Some properties of rectangle and a random point

Quang Hung Tran High School for Gifted Students
Vietnam National University
182 Luong The Vinh
Hanoi
Vietnam [email protected]

Abstract.

We establish a relationship between the two important central lines of the triangle, the Euler line and the Brocard axis, in a configuration with an arbitrary rectangle and a random point. The classical Cartesian coordinate system method shows its strength in these theorems. Along with that, some related problems on rectangles and a random point are proposed with similar solutions using Cartesian coordinate system.

2010 Mathematics Subject Classification:

51M04, 51-03

1. Introduction

In the geometry of triangles, the Euler line [8] plays an important role and is almost the most classic concept in this field. The Euler line passes through the centroid, orthocenter, and circumcenter of the triangle. The symmedian point [9] of a triangle is the concurrent point of its symmedian lines, the Brocard axis [10] is the line connecting the circumcircle and the symmedian point of that triangle. The Brocard axis is also a central line that plays an important role in the geometry of triangle.

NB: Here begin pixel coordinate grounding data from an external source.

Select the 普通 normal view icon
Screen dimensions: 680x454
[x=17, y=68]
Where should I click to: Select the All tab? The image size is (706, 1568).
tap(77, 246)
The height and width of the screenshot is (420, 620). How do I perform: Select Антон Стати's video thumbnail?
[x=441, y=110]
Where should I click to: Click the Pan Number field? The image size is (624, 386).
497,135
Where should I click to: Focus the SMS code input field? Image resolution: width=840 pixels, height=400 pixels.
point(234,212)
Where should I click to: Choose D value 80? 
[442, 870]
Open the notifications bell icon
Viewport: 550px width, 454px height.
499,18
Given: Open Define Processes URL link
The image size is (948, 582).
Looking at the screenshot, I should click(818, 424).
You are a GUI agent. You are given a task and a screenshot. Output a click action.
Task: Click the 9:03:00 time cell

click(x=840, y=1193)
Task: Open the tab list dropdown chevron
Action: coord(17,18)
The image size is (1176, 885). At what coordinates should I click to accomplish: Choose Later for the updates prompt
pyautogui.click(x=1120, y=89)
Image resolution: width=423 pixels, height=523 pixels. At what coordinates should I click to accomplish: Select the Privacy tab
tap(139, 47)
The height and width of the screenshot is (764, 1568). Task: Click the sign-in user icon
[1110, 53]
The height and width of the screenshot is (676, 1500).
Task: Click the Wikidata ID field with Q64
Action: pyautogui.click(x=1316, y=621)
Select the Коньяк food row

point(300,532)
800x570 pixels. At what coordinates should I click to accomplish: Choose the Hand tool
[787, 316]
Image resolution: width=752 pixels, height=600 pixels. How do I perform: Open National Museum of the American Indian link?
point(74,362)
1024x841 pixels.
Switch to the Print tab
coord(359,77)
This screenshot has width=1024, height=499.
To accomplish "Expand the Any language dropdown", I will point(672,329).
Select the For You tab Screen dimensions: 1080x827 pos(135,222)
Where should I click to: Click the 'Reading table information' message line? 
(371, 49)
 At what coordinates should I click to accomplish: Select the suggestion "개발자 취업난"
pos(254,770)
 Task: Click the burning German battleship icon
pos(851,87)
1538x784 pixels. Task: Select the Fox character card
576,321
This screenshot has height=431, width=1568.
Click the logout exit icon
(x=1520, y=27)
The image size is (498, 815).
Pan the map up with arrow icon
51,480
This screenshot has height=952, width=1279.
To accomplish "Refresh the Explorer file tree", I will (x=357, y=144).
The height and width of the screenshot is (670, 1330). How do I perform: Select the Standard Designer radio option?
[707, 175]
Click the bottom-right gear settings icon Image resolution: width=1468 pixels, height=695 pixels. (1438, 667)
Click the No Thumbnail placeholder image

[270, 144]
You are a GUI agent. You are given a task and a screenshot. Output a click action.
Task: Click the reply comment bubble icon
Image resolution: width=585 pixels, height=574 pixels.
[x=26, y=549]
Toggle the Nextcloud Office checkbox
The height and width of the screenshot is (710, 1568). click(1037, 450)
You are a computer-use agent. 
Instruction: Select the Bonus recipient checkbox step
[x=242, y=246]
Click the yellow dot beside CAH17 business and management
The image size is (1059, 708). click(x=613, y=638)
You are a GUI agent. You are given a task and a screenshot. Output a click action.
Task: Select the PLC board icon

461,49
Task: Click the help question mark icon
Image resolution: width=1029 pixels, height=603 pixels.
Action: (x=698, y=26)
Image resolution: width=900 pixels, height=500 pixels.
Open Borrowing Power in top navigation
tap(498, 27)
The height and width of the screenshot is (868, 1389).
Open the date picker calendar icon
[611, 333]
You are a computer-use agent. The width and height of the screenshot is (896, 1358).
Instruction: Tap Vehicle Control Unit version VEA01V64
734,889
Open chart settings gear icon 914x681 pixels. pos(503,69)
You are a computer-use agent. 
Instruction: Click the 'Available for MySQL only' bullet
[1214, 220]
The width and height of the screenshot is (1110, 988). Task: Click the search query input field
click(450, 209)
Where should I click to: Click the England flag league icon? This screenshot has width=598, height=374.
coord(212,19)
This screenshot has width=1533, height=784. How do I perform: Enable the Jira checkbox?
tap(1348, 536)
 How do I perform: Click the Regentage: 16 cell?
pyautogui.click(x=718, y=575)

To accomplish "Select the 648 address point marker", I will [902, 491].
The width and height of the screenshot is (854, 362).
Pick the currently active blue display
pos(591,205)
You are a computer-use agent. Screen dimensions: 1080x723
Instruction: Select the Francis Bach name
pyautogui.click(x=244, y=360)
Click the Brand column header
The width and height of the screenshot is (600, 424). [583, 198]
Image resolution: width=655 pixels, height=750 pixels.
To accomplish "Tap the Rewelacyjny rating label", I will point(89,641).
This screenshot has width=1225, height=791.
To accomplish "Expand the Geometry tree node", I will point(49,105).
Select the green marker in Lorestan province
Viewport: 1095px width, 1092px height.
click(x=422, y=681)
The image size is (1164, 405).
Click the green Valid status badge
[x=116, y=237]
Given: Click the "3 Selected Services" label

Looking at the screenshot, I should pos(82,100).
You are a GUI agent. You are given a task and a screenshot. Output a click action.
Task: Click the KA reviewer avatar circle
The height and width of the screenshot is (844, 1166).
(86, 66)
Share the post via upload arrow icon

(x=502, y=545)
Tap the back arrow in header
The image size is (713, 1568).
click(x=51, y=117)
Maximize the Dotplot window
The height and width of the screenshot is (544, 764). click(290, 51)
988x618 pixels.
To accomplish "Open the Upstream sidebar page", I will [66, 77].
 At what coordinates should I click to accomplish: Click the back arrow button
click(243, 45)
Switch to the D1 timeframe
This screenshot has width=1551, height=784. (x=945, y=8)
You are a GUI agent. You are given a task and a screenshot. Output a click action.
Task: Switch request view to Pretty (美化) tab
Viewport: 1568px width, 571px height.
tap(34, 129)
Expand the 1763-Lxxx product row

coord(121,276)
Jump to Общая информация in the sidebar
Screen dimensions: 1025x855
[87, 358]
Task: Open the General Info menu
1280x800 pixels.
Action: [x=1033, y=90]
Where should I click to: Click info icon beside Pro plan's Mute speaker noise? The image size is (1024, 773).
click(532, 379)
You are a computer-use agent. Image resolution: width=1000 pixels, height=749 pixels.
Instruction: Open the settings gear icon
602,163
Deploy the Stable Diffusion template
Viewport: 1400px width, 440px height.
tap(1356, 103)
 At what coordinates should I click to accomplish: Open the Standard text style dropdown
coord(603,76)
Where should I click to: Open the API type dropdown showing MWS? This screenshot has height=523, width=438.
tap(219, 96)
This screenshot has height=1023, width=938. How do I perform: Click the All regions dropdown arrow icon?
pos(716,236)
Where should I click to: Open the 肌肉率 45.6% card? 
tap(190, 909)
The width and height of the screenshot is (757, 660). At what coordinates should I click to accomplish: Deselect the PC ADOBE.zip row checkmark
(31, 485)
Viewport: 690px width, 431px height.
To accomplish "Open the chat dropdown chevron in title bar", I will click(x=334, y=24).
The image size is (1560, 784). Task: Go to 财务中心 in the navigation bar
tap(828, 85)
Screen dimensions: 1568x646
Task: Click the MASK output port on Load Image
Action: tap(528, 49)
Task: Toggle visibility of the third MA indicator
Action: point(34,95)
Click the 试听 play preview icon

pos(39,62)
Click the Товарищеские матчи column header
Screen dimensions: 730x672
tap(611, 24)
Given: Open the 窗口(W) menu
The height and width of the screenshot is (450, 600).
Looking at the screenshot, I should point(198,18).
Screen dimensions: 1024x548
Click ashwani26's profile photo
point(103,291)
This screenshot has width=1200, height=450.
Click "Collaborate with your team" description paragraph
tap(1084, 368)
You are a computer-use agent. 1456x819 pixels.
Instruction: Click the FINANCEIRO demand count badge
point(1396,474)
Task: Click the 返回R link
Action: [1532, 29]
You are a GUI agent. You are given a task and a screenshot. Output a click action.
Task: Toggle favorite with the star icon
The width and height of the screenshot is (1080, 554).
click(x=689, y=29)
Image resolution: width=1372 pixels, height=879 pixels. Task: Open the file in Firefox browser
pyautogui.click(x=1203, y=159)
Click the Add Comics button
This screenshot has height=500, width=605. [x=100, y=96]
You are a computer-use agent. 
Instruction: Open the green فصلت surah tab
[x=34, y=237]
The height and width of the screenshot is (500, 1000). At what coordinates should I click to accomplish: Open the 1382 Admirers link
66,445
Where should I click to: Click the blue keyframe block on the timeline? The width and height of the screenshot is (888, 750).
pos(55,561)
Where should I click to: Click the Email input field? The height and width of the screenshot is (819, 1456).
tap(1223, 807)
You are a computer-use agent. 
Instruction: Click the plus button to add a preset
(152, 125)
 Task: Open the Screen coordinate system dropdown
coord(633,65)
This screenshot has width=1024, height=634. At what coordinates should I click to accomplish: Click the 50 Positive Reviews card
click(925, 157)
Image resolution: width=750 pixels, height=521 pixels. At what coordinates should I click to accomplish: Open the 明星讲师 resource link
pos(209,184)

The coordinate method was invented by René Descartes from the 17th century [2], up to now, the classical coordinate method of Descartes is still one of the most important method of mathematics and geometry.

In this paper, we apply Cartesian coordinate system to solve an interesting theorem for an arbitrary rectangle and a random point in which two important central lines in the triangle are mentioned as follows. The idea of using the Cartesian coordinate system is also used in a similar way to solve the new problems we introduced in Section 3.

2. Main theorem and proof

Theorem 1.

Let $ABCD$ be a rectangle with center $I$ . Let $P$ be a random point in its plane.

1)

Euler line of triangles $PAB$ and $PCD$ meet at $Q$ . Euler line of triangles $PBC$ and $PAD$ meet at $R$ . Then, line $QR$ goes through center $I$ .
2)

Brocard axis of triangles $PAB$ and $PCD$ meet at $M$ . Brocard axis of triangles $PBC$ and $PAD$ meet at $N$ . Then, line $MN$ goes through $P$ .

Proof.

We will use Cartesian coordinate for the solutions. Since $ABCD$ is an arbitrary rectangle and $P$ is a random point, we can take $P(0,0)$ , $A(a,b)$ , $B(c,b)$ , $C(c,d)$ , and $D(a,d)$ for all real numbers $a$ , $b$ , $c$ , and $d$ .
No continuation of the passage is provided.